Flags Track(s) Choices Default Description
--gpu_id A, B -1 (for CPU), 0 (or other number corresponding to GPU) -1 The GPU ID to use. The default is CPU, so this must be changed when using GPU.
--model A, B icatcher+_lookit_regnet.pth, icatcher+_lookit.pth, icatcher+_bw-cali.pth, icatcher+_senegal.pth icatcher+_lookit_regnet.pth The gaze classifier model used within the iCatcher+ pipeline. icatcher+_lookit.pth may be more suitable for cpu usage if speed is a greater priority than accuracy. For complete description of other models see original paper.
--fd_model A, B retinaface, opencv_dnn retinaface The face detector model used within the iCatcher+ pipeline. opencv_dnn may be more suitable for cpu usage if speed is a greater priority than accuracy.
--fd_confidence_threshold A, B float 0.9 (if retinaface) or 0.7 (if opencv_dnn) The score confidence threshold that needs to be met for a bounding box to be accepted as a face. A higher score represents more stringent face requirements.
--fd_parallel_processing B True, False False Frames will be proccessed in parallel by batching the frames (requires buffering them), increasing memory usage, but decreasing overall processing time. Disallows live stream of results.
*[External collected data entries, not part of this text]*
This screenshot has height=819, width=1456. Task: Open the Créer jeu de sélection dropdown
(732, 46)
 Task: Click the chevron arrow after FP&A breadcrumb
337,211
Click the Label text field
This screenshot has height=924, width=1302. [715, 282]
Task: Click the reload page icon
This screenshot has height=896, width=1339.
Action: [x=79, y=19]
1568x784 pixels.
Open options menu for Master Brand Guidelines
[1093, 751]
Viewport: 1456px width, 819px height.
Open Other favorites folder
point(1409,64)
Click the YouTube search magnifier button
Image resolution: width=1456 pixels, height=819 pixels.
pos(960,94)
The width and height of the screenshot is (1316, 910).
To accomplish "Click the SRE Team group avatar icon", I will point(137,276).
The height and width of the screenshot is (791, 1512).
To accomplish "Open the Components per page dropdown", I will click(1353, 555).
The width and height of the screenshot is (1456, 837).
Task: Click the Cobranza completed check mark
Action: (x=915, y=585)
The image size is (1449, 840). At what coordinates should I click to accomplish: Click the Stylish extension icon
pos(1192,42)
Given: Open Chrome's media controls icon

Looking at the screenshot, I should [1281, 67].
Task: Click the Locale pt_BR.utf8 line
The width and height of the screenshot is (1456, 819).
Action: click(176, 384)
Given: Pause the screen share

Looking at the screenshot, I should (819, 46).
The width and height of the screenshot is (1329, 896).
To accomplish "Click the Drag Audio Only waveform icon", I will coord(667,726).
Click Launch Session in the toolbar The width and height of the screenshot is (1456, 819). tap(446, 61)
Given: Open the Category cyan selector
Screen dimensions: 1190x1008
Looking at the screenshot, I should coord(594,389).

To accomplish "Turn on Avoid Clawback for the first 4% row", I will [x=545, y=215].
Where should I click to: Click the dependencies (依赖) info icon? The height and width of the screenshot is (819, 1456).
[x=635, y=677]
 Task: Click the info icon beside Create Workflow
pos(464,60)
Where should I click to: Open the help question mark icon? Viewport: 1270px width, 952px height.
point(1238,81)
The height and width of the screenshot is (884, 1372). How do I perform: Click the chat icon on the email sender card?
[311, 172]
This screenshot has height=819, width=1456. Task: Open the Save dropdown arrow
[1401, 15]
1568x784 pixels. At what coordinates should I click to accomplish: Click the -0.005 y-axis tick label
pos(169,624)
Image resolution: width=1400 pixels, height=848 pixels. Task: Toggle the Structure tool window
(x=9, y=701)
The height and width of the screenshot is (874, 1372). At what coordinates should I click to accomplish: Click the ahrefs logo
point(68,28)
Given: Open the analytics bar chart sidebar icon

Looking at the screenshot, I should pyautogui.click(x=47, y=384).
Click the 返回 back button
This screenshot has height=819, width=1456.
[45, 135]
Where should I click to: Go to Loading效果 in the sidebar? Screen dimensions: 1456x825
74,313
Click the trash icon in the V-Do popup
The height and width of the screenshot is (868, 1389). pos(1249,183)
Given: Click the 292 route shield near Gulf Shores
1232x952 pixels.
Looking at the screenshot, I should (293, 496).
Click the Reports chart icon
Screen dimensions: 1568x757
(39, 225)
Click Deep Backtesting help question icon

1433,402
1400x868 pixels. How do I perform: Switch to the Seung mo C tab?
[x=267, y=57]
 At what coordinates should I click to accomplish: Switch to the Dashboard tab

--fd_batch_size Bpp int 16 Corresponds to the number of frames fed into the RetinaFace face detector for batch inference.
--fd_num_cpus Bpp int -1 Specifies the number of CPU cores that will be used in the RetinaFace face detection parallel processing (-1: use all available cpu cores).
--fd_skip_frames Bpp int 0 The number of frames to skip between each face detection. If frames are skipped, the last known bounding box is reused for the skipped frames.